Attenuation of the high-frequency spectrum of a digital signal can have an effect similar to what was seen when a square wave was sent through a low-pass filter. Rising and falling edges are slowed. For an optical fiber, high-frequency loss can occur when the light carrying the digital information travels a variety of path lengths, as there can be several simultaneous modes (paths) of propagation down the fiber. Digital information, propagating as pulses of light, will then arrive at the receiver dispersed in time. The dispersed pulses of light have characteristics similar to an electrical pulse that has been low-pass filtered. Edge speed is reduced, and the shapes of the pulses are changed. Again, as the quality of pulses degrades, the likelihood of bit errors increases.
The most accurate way to characterize an electrical channel’s ability to carry high-frequency signals is with an instrument called a network analyzer. The network analyzer will inject a sine wave into the channel and measure the sine wave that comes out the other end. The output to input ratio is an indication of the loss through the cable. If the sine wave is swept over a broad range of frequencies, the attenuation characteristic of the cable over that frequency range can be determined.
Figure 4 shows a network analyzer measurement of a signal path through a 25-cm length of copper trace on a common PCB. Note that at low frequencies, there is virtually no attenuation. But as the frequency of the signal increases, so does the attenuation. So what does this indicate about how this channel can or cannot be used in a high-speed digital communications system? Recalling filter theory, the cable frequency response is in some ways similar to the low pass filter. Low frequencies pass almost unaffected and high frequencies will be attenuated. The transmitted bits will be altered as they pass through the channel. How will they be altered?

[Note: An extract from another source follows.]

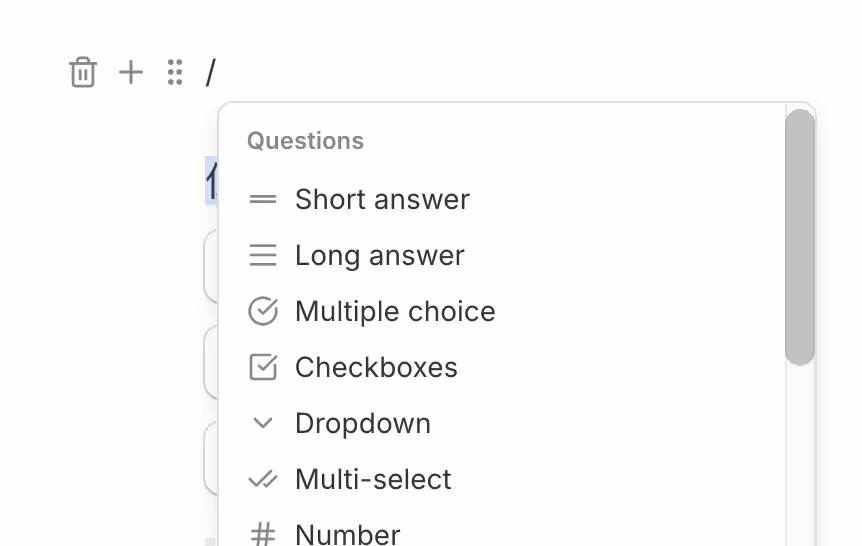
Task: Click the Short answer icon
Action: 262,200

There are a few different approaches to take here. The cable frequency response could be mathematically transformed into the time domain through the inverse Fourier transform. This would yield the impulse response of the channel, and it can indicate how a very narrow pulse is spread in time and reduced in amplitude. The ideal impulse signal has zero width in time. In the frequency domain, this implies an infinite bandwidth. As an ideal impulse passes through the channel, the high-frequency content is suppressed.
Back in the time domain, as the signal exits the channel, the effect of losing high frequencies is the spreading of the impulse. The rise and fall times are slowed down. How will this affect communications quality? Recall that if there is not a wide separation between the logic 1 and logic 0 levels, the receiver at the end of the channel is more likely to make a mistake when trying to determine what the level of a bit is.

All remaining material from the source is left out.